Is Project Loon the fulfillment of Shelley’s dream: the advancement of learning and “A ray of courage to the opprest and poor”?
Perhaps, but with some caveats. The Google balloons are basically floating cell towers, which can relay a signal to someone on the ground who has a cell phone or other device. They fly at an altitude of 18-25 kilometers—the edge of near space, or twice as high as commercial aircraft. Google aims to partner with telecommunications businesses around the world. The local firms have the customer network and the cellular spectrum; Google brings the balloons to the party. Mike Cassidy, the head of Loon, told a conference this summer that one balloon could provide connectivity to an area of 5,000 square kilometers—bigger than Rhode Island.
Naturally, Google departed from Shelley’s design. Instead of silk, the Google balloons are made of polyethylene fabric. Instead of being fired by a wick, the Loon globes are filled with helium. Instead of letting the elements decide where the balloons will fall, as Shelley did, Google uses a complex software algorithm to move them up and down and catch different strata of wind—so that at least one balloon is always over a given area, providing constant coverage. And each one, according to Google, costs “tens of thousands of dollars.”

#### Exercise instructions:
(A) According to the Project Loon passage, at what altitude do the balloons fly?
(B) Summarize the Project Loon passage in two sentences.
The listing that follows has no connection to the Project Loon passage.

#### Data under study:

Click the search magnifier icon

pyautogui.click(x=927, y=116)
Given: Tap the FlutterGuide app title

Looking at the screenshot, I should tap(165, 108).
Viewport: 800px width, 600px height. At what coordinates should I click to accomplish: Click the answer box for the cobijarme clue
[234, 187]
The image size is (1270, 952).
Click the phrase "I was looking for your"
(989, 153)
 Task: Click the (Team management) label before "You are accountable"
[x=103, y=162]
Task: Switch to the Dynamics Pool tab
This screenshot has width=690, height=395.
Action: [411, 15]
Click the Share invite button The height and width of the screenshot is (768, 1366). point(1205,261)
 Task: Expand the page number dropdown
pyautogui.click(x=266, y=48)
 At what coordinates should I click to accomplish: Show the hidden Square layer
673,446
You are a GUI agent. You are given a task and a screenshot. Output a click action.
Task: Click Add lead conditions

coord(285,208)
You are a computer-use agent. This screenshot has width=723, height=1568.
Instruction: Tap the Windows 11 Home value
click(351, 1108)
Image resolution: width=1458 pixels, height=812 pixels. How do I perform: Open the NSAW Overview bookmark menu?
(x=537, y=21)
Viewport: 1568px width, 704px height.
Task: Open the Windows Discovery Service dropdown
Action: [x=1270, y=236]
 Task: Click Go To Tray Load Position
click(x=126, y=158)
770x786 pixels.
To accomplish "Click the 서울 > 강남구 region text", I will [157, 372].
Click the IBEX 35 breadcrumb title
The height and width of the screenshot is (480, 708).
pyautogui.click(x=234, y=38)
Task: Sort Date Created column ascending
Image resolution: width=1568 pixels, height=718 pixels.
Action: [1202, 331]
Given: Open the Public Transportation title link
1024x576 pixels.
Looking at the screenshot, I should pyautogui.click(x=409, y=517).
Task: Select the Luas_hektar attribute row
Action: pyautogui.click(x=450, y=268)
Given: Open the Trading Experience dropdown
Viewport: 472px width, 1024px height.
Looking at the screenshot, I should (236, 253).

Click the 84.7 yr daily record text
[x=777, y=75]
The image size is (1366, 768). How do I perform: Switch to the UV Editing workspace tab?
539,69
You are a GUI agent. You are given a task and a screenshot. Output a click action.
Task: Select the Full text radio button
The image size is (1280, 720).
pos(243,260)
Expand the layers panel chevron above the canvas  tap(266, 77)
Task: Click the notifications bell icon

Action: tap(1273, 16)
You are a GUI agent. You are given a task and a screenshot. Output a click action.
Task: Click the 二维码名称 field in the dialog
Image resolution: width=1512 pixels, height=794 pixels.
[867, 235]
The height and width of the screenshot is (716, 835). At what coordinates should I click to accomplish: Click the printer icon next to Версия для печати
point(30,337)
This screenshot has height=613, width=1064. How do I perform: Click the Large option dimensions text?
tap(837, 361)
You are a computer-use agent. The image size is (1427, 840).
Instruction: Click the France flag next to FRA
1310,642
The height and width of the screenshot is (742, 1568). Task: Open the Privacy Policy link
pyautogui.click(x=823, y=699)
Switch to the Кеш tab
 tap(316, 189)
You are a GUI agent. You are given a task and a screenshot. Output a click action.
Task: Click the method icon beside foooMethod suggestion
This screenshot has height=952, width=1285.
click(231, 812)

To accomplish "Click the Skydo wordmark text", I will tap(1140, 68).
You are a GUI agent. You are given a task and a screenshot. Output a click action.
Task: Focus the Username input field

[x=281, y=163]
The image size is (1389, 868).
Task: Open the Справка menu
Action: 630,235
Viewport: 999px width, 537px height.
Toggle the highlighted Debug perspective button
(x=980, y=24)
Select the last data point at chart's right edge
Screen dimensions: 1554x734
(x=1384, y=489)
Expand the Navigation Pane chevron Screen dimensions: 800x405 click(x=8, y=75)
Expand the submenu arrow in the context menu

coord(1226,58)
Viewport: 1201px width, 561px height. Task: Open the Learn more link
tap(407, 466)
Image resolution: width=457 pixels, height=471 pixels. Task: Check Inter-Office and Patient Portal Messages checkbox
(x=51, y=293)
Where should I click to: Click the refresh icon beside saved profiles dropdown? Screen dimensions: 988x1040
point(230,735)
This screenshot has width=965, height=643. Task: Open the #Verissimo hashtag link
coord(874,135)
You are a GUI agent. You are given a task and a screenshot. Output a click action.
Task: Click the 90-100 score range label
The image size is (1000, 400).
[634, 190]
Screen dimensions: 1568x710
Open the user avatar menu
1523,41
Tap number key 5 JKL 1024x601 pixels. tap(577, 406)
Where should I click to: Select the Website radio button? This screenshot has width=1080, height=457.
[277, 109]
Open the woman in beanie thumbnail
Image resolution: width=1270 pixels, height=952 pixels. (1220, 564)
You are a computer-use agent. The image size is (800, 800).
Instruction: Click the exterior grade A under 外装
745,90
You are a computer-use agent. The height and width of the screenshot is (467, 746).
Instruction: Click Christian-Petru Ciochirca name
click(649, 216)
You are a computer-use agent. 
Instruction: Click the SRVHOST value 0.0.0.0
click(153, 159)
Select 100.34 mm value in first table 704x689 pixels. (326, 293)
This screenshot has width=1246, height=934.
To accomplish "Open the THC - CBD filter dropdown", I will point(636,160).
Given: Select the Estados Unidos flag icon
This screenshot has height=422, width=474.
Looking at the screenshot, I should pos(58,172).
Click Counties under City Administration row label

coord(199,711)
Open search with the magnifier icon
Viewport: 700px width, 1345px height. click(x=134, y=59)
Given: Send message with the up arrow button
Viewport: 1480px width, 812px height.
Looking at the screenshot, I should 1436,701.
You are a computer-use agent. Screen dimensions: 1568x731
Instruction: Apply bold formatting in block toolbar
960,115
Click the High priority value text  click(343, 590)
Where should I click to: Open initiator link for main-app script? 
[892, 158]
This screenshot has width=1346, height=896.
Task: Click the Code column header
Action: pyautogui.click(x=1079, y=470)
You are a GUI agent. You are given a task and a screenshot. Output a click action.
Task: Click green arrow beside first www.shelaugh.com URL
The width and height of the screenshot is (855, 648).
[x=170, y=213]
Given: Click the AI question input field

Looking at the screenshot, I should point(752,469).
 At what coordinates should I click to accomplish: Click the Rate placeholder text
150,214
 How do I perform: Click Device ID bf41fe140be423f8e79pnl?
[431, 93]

#### Answers for each item:
(A) 18-25 kilometers, which is twice as high as commercial aircraft.

(B) Google's Loon balloons are floating cell towers that fly 18-25 kilometers up and relay signals to devices on the ground, with Google partnering with local telecommunications firms that hold the customers and spectrum. Unlike Shelley's silk, wick-fired balloons, they are polyethylene and helium-filled, and software moves them between wind layers so that at least one balloon always covers a given area.